Do you need to go to university before you become a nurse? Beyond the Bedpan tries desperately to sit on the fence, but readers’ minds appear to be made up
Beyond the Bedpan has been unable to hear itself think lately, such is the deafening roar of the all-graduate nursing debate.
In case you have been seconded to the moon for the past week and missed it, here are the basics: The Nursing and Midwifery Council, backed by the Department of health, has recommended that all new nurses should require degrees before being allowed to join the profession.
The move either escalates nursing to a the lofty intellectual heights it deserves, or condemns patients to wallow in their own filth while the nurses that used to look after them ponder the abstract philosophical principles of post-modern Bauhaus management techniques.
The latter point was picked up with predictable vigour by the tabloid press, including Eamonn Holmes of the Sunday People, who lamented the attempt to turn nurses into “doctors on the cheap”.
This was quickly slapped down by the government, namely health minister and former nurse Ann Keen, who told Nursing Times: “Eamonn Holmes may want nurses to hold his hand and empathise with him, but he would also want us to be exceptionally knowledgeable about his condition and to make sure we administered safe care. For that you need a clever nurse, so the case has already been made.”
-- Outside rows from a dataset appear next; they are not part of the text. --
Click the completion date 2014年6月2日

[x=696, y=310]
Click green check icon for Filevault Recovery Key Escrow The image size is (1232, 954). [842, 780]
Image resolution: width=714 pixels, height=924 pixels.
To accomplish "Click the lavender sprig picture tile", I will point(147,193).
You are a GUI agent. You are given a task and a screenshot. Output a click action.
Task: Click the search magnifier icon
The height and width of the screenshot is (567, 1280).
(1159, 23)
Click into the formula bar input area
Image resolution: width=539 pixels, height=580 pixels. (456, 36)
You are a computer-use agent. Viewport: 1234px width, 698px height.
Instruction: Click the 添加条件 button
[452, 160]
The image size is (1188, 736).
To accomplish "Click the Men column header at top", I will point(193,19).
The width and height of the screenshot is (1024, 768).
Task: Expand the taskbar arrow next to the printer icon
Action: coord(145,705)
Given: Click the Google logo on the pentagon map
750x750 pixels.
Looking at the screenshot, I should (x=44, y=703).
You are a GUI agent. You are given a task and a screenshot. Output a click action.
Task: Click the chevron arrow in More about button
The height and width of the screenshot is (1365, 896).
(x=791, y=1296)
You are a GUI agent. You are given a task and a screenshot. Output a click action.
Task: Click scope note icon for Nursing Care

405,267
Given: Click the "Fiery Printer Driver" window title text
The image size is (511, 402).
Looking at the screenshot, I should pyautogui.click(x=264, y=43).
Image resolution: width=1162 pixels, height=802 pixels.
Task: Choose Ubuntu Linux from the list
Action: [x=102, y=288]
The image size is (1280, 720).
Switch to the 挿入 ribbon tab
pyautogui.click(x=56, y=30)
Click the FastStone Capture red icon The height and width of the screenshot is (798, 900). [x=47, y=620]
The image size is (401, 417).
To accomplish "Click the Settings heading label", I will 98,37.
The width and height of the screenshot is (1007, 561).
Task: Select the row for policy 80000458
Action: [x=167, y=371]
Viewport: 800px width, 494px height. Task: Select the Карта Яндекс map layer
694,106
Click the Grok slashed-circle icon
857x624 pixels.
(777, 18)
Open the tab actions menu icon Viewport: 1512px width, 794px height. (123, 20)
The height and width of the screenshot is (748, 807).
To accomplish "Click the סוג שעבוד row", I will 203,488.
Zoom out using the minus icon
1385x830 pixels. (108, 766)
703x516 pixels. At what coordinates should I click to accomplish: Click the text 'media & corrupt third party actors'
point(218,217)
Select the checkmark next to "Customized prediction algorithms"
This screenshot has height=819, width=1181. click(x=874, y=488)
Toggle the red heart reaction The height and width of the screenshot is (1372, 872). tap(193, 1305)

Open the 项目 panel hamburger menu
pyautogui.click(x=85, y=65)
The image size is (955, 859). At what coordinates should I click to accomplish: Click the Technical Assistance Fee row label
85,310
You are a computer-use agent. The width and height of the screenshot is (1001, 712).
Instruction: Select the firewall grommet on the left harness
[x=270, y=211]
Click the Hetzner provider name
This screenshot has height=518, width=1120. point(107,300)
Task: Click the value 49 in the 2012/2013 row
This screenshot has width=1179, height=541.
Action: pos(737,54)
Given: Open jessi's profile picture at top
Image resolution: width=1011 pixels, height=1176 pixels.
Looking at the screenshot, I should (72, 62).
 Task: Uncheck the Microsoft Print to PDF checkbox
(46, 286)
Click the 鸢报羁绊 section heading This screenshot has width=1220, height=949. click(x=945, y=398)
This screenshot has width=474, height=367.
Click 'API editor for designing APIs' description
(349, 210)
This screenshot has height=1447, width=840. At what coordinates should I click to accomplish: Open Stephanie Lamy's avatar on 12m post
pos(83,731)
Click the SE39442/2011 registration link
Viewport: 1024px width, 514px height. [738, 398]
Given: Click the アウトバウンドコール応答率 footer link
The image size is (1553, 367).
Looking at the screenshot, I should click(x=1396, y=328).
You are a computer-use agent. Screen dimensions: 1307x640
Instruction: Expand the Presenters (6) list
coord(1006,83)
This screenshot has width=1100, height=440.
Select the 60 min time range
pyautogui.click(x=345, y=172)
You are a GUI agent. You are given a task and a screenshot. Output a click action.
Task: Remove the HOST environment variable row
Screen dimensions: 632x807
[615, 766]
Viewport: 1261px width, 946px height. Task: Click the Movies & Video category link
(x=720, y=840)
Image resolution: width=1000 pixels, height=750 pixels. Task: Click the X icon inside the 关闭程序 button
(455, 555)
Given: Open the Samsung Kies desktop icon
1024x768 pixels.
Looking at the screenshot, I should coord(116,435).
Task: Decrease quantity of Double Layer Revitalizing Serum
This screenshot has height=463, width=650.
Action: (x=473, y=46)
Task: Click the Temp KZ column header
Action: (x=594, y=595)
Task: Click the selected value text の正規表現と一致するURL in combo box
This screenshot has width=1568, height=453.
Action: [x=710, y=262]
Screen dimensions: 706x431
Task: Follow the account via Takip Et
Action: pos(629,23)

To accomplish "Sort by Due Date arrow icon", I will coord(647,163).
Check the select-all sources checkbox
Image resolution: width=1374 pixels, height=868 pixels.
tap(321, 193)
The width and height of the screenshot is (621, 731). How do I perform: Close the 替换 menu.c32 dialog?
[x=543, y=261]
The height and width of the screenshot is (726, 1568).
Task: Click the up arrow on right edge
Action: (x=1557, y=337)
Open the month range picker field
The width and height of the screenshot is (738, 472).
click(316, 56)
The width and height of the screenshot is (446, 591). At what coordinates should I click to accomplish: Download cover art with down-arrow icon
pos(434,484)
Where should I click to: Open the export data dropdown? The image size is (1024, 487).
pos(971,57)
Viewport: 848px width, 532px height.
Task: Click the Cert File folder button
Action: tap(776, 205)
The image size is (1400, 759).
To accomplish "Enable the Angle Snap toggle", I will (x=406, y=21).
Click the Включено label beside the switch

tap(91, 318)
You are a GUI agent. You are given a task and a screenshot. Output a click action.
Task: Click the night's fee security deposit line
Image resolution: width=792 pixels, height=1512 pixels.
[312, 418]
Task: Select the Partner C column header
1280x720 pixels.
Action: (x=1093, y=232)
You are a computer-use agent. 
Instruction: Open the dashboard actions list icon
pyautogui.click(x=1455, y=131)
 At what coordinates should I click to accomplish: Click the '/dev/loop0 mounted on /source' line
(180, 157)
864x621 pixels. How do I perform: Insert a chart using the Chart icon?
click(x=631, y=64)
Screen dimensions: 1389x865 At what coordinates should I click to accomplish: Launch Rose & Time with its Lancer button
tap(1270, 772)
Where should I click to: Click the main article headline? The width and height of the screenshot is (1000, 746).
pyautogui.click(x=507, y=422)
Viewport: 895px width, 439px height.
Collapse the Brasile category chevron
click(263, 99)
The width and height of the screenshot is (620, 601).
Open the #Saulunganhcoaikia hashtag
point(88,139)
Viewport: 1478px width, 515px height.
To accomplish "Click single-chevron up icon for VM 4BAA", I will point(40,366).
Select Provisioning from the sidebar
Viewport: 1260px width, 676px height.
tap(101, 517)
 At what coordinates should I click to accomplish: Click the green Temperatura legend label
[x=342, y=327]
Whether “clever” necessarily requires a degree is up for debate. And debate it you have, dear readers.
“It will fail in its aim and only assist in driving wedges between staff,” said one.
“This is going to lead to some excellent young people, who would make great nurses, being barred from the profession,” said another.
“Having a a degree won’t change the fundamental flaws in the NHS system. The system is antiquated, not it’s nurses.”
In fact support for the proposal was thin on the ground, but one nurse did say it was “the only way to go if we want to be seen as a true profession not a vocational career”.
It would seem the jury is still out. What do you think?